Dialektika dan kajian mendalam
tentang nilai-nilai agama yang ada harus dilakukan secara obyektif yang
bermetodologi ilmiah. Penilaian yang dimuati kepentingan-kepentingan golongan
akan membuat diskriminasi yang sangat berbahaya ditengah pluralitas agama yang
ada. Politisasi negara terhadap agama atau agama mempolitisasi negara akan
melahirkan embrio kehancuran sebagai bom waktu kehidupan. Menyikapi kajian
epistemologis multikulturalisme dan kajian teologis, maka dalam upaya
menjadikan multukulturalisme sebagai potensi positif untuk membangun negara,
dunia pendidikan menempati posisi strategis. Pendidikan merupakan wahana
penyatuan persepsi epistemologis, sehingga didapat depinisi yang
konstruktif serta pendidikan pula yang
menyudahi distorsi-distorsi teologis.
Pengalaman masa
lalu dengan sistem sentralisasi pendidikan yang represif telah melahirkan manusia yang belum pintar
secara intelektual juga lemah secara emosional dan belum kaya secara spiritual,
apalagi ditambah pertimbangan geografis dan utamanya multikulturalisme
Indonesia, maka harus dirumuskan sebuah sistem pendidikan yang lebih baik.
Dengan alasan tersebut diatas, maka paradigma desentralisasi
pendidikan sangat tepat.
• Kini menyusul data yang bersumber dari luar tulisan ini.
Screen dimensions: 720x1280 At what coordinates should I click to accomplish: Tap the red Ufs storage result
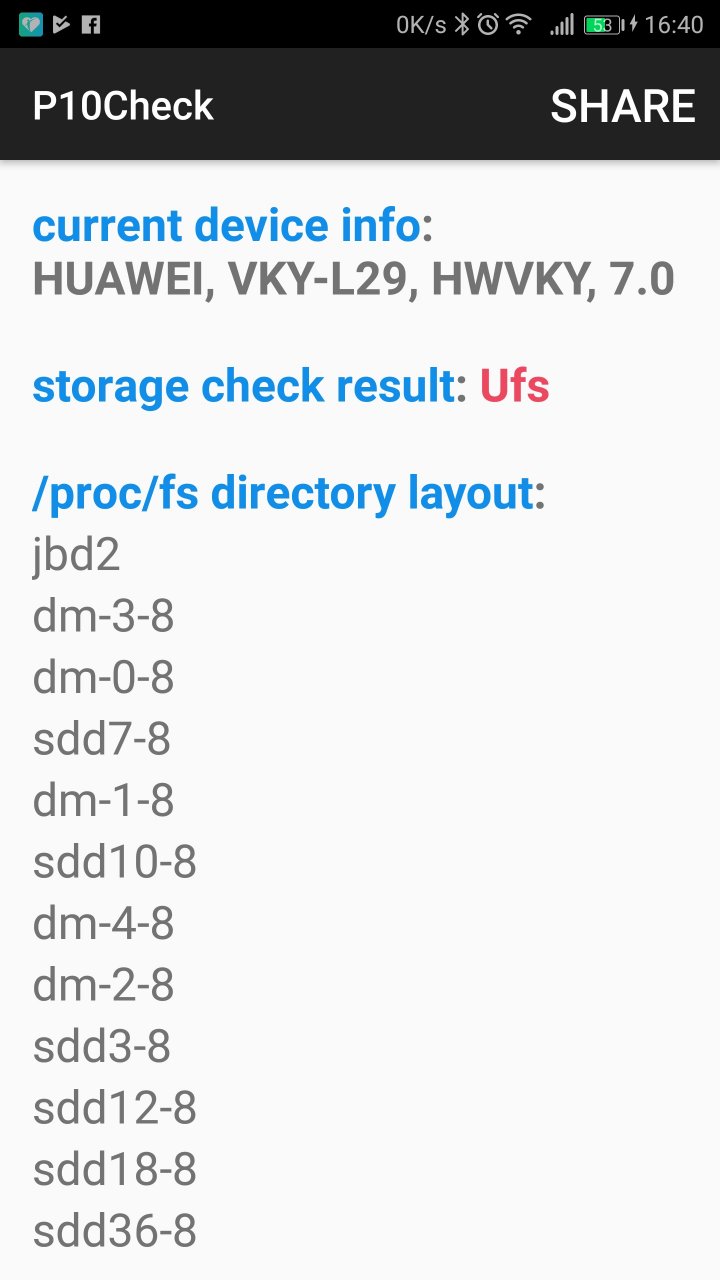(x=515, y=386)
Dengan desentralisasi pendidikan, maka 1) Telah
terjawab kendala secara geografis dari bangsa kita karena dengan ini terjadi
otonomi pendidikan ditingkat daerah dan sekolah sehingga pelaksanaan pendidikan
akan mendekatkan kebijakan yang diambil dengan sekolah bersangkutan. 2)
Masyarakat multikultur justru memperkaya obyek kajian yang perlu kita ulas dan
perdebatkan sehingga menemukan akulturasi budaya yang kompleks, yang tetap
menghormati karakteristik budaya didalamnya. Penghargaan terhadap perbedaan
kultur terutama dari segi kebijakan sangat diharapkan sehingga tidak ada
golongan yang terkorbankan atau mengorbankan serta tidak ada budaya yang dipaksa untuk menjadi sama. 3) Penduduk
Indonesia yang sangat besar akan termanfaatkan, karena bantuan baik berupa
dana, sarana-prasarana, maupun
partisifasi aktif dalam merencanakan kebijakan atau melaksanakan pendidikan
dalam bentuk pemberian informasi atau bahkan pemberian materi dari masyarakat.
4) Pemanfaatan kekayaan alam Indonesia,
sebagai laboratorium alami, tempat peserta didik melakukan percobaan dan
pengumpulan data secara gratis.
Dari
kekuatan-kekuatan tersebut, yang harus kita jaga dan kembangkan, maka dengan
desentralisasi pendidikan juga memberikan peluang, yakni : 1) Pendidikan akan
menjadi sebuah sistem yang berjalan dengan sendirinya, tanpa menunggu instruksi
dari atas. Kreatifitas akan mengalir secara alami dan tidak ada pendiktean
hasil dari pendidikan. Prinsif “learning what to be learn” belajar apa
yang dipelajari akan dengan otomatis bergeser ke pola “learning how to learn”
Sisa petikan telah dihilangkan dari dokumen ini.